Conditions of Sex Workers in India

Menorca Chaturvedi:

Poverty, discrimination, hopelessness, lack of knowledge, disrespect, and HIV- closely revolving around the life of a sex worker, these terms give us a deep insight into the prevalent status of sex workers in India. Current Indian laws attempt to hide prostitution from the public, while allowing them to practice it privately. “Practicing in private” sounds too strange? Do they enter this profession by choice? Do they get to avail general rights, just like any other working citizen of our country?

Well, you would rarely come across any woman who has taken up this profession by choice. Lack of employment, the realization of being unwanted at home, the hopelessness often force them to take such a drastic step. While some might have been sold into this trade by their husbands, or fathers, others might have been born into it, thus having no other option.
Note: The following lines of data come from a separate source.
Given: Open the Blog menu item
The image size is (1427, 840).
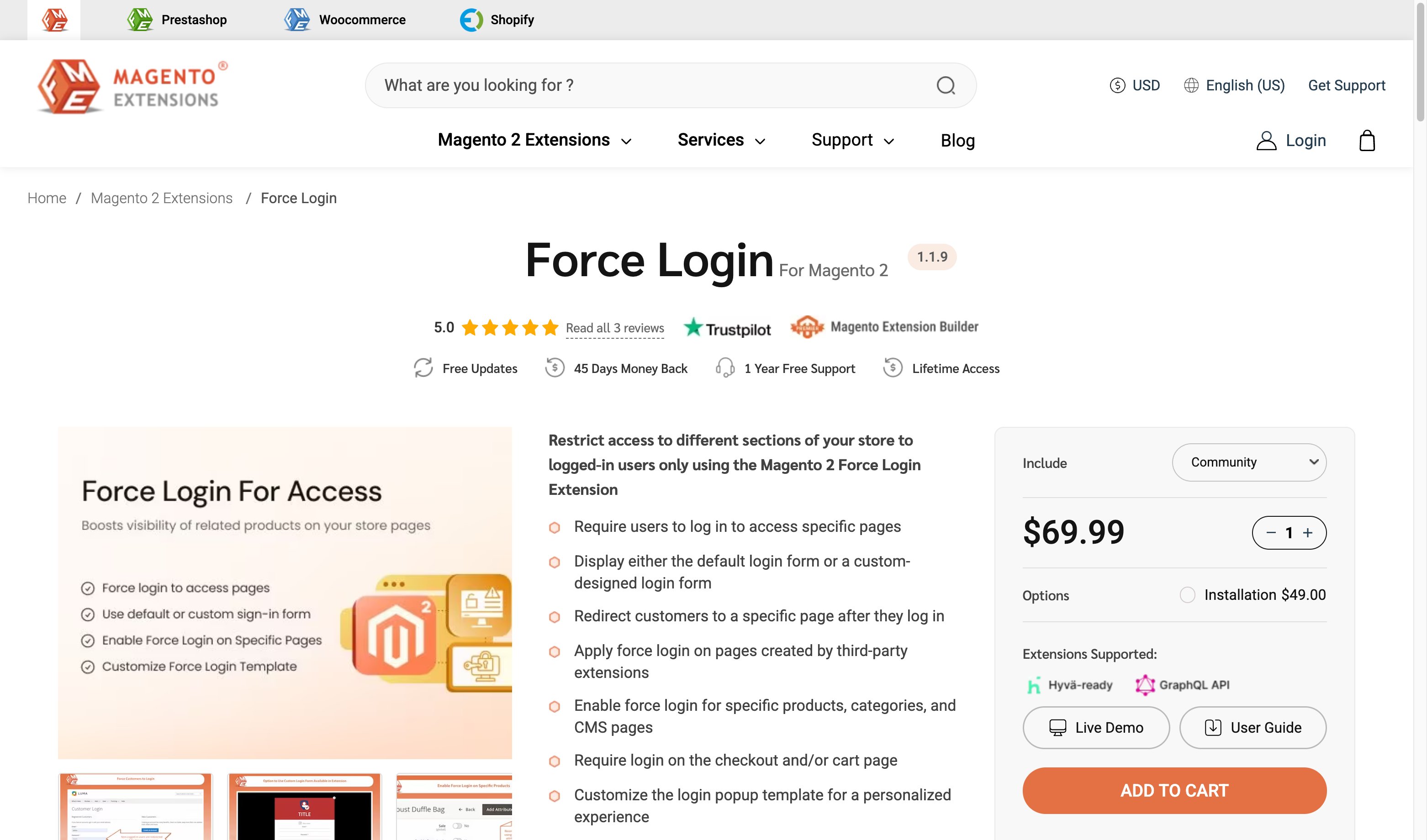Looking at the screenshot, I should pos(957,140).
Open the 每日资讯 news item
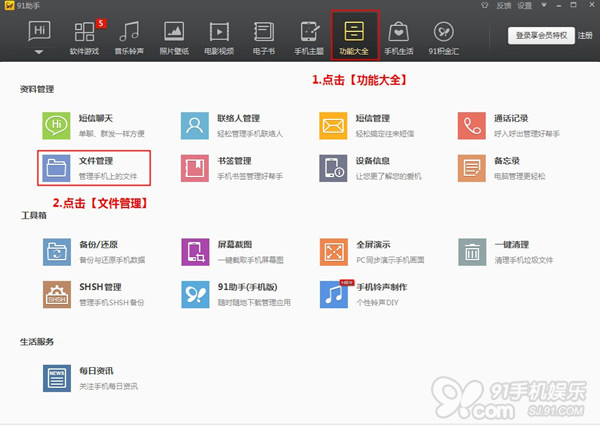 click(57, 378)
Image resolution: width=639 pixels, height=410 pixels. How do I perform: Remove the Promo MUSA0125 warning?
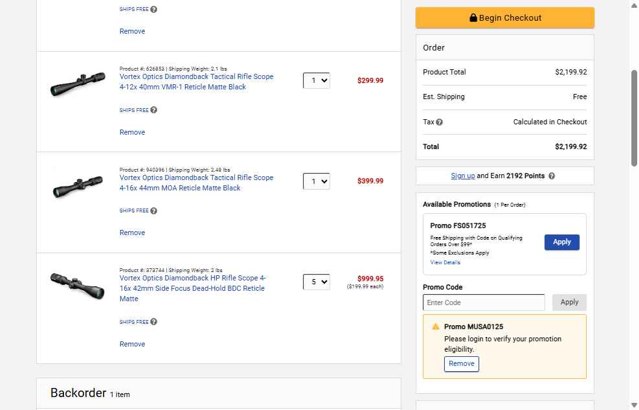(461, 364)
Most of these women neither have any hope nor do they have any knowledge about their rights to basic living. Even if they are rescued, they have no place to hide, for they are unwanted at home. Struggling for existence, sacrificing their dreams, self respect, their families, all for the need of money, a major segment of these workers are not even aware of the impending danger of HIV that they are exposed to. The multitudes of workers represent a threat that cannot even be imagined because the danger is multiplied due to mass ignorance about the disease, in both the trade and the clientele. While Mumbai and Kolkata are said to be the biggest centres of this trade, over 50% of the sex workers in Mumbai have been found to be HIV positive.

The extremities that the sex workers undergo, and the brutal violence by the Police is probably not known to all. While harassment and violence are the key words in their sufferings, if they are ever arrested by the Police, they are simply forced to submit to the policemen’s demands, or bribe their way through. Young girls seem to be the most vulnerable in this act.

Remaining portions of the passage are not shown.